Même pas à se vernir les ongles. Ironiquement, tout ce temps pendant lequel je n’ai fait que réfléchir à mon choix de vernis correspond à peu près au temps de séchage dudit vernis. Et encore, c’est parce que je n’ai pas envisagé le vernis qui sèche en trente secondes. AAAAAAH !
Le choix infini, c’est vrai que c’est un enfer.
Comment résoudre cet enfer ? À l’aide de cette citation de Jean-Louis Barrault :
« La liberté, c’est la faculté de choisir ses contraintes. »
Oui, mais comment bien choisir ses contraintes ? Parce que choisir ses contraintes peut devenir un enfer, aussi. Il y a les contraintes imposées et il y a celles que je choisis. Comment choisir parmi toutes les contraintes proposées ? Dans mon exemple, je dois définir ma contrainte budgétaire, ma contrainte de temps, ma contrainte éthique, ma contrainte esthétique et les hiérarchiser. On pourrait créer une nouvelle citation :
« Le choix infini de nos contraintes est un enfer. »
Comment connaître le bon moment et le temps qui me sera nécessaire pour me vernir les ongles ?
Comment savoir si je me rachète ou non un vernis ?
Comment faire le choix le plus éthique ?
Comment décider de la bonne couleur ?
Et surtout, qui me confirmera que j’ai fait le bon choix ?
La bonne nouvelle c’est qu’il y aura toujours une personne pour valider mon choix. La mauvaise, c’est qu’il y aura toujours une personne pour invalider mon choix. Il n’y a donc pas de contrainte qui soit universelle. Il y a les contraintes que je choisis maintenant, selon les éléments dont j’ai connaissance aujourd’hui, mon humeur du jour et mes valeurs personnelles.
En l’occurrence, aujourd’hui, je ne vais pas m’acheter un nouveau vernis parce que le budget est serré. Je vais me faire les ongles maintenant, parce que j’ai envie d’avoir de jolies mains ce week-end. Et même si, quand on y pense, c’est un peu bizarre comme rituel de se peindre les ongles, je n’ai ni le temps, ni l’énergie, ni l’envie de remettre tout en question maintenant. Je vais choisir le vernis aubergine parce que c’est encore la saison pour porter une telle couleur et que c’est assez proche du bleu marine, finalement.
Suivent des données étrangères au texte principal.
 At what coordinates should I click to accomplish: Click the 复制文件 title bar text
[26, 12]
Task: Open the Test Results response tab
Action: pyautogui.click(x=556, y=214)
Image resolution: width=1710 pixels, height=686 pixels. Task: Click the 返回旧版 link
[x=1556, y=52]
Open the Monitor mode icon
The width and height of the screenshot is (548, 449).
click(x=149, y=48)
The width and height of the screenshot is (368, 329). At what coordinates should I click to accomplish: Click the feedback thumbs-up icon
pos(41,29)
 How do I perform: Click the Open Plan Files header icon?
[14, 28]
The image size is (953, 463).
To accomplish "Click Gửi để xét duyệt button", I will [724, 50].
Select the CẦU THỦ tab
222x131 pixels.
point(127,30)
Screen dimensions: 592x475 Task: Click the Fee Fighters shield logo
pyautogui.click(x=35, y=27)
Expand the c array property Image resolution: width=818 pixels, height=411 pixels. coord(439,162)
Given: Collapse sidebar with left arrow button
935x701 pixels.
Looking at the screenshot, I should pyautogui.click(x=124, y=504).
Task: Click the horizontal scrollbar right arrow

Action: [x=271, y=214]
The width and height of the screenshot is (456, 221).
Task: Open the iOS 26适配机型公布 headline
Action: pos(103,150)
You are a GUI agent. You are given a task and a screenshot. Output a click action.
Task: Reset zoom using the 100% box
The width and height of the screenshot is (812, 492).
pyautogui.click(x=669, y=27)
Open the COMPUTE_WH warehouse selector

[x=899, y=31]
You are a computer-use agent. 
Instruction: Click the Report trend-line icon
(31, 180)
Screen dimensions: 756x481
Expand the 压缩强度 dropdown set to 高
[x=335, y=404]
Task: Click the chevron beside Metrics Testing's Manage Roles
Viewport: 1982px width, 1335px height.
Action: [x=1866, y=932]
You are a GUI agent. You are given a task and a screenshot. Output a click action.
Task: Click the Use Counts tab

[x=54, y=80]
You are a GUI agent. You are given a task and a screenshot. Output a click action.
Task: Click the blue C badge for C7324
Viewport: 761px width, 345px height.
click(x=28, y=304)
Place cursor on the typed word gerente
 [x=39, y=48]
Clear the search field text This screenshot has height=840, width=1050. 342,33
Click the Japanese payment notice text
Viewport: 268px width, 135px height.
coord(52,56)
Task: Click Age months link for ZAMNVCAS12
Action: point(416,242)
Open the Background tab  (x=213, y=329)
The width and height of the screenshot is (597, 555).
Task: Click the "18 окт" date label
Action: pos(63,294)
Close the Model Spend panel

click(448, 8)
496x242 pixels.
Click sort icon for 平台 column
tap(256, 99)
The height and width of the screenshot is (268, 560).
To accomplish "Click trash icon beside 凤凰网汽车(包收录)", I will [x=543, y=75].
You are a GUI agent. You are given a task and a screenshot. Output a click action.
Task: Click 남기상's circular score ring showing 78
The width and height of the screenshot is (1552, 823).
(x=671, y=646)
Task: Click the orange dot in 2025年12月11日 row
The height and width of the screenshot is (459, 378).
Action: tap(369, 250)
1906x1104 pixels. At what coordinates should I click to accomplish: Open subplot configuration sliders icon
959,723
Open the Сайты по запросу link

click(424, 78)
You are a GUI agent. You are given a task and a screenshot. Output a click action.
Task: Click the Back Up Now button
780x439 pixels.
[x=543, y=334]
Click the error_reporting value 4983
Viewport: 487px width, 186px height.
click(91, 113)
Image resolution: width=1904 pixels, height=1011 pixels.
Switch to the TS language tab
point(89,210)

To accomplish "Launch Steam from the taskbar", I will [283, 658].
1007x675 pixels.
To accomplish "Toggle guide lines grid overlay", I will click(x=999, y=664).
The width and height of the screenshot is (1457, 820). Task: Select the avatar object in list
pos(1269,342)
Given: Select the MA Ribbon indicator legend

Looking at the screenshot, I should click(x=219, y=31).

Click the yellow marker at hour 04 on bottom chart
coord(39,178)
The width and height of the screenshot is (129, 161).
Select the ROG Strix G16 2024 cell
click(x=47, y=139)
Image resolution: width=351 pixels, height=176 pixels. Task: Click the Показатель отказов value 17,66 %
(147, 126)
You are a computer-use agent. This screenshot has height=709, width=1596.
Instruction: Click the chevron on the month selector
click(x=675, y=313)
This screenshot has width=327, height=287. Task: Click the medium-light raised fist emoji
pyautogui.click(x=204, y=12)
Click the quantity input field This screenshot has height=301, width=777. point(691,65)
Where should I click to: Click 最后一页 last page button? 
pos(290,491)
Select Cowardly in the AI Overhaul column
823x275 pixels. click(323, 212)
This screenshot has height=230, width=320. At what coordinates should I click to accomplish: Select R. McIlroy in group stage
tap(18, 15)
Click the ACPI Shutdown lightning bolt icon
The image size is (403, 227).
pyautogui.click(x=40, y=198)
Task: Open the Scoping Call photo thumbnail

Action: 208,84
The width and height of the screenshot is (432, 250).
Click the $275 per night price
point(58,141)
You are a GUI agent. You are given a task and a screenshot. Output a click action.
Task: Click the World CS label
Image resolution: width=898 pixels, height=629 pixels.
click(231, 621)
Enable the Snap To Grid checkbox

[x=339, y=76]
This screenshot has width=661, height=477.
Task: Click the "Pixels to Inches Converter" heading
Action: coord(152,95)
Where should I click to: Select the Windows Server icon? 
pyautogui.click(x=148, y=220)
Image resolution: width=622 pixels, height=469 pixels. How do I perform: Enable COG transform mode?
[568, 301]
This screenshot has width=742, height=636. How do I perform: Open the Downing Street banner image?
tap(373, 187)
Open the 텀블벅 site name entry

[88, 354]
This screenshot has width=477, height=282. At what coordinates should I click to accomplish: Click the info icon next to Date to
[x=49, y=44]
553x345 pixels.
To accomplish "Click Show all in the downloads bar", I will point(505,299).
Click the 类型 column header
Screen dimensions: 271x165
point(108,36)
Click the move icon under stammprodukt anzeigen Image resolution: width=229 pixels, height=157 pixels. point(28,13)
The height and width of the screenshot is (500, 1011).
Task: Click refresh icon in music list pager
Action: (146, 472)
Peut-être que la prochaine fois, j’en achèterai un nouveau, peut-être que la prochaine fois, je trouverai un moment pour me vernir les ongles avec une amie, peut-être que la prochaine fois, j’investirai dans une séance chez une manucure, peut-être qu’un jour, je ne voudrais plus mettre de vernis ?
Demain, peut-être, je choisirai d’autres contraintes. Aujourd’hui, ce sont celles que je choisis.
En comprenant qu’il n’y a pas de « bonnes réponses », mais uniquement la « réponse bonne pour moi, maintenant », je gagne beaucoup de temps en choisissant mes contraintes. Sur ce, je vais aller poser mon vernis.
Et toi, chère Fabuleuse ? Te sens-tu oppressée par la profusion de choix à faire dans ton quotidien ? Parce qu’il y a le vernis, mais il y a aussi la liste de courses, le choix du magasin, le choix de l’alimentation, le choix des marques, le choix de l’activité du week-end, le choix de sa vie professionnelle, de son lieu de vie, de son partenaire particulier, du nombre d’enfants que l’on veut… Est-ce que ça t’aide de te dire que tu as la capacité de choisir tes contraintes et que c’est là que se trouve ta liberté ?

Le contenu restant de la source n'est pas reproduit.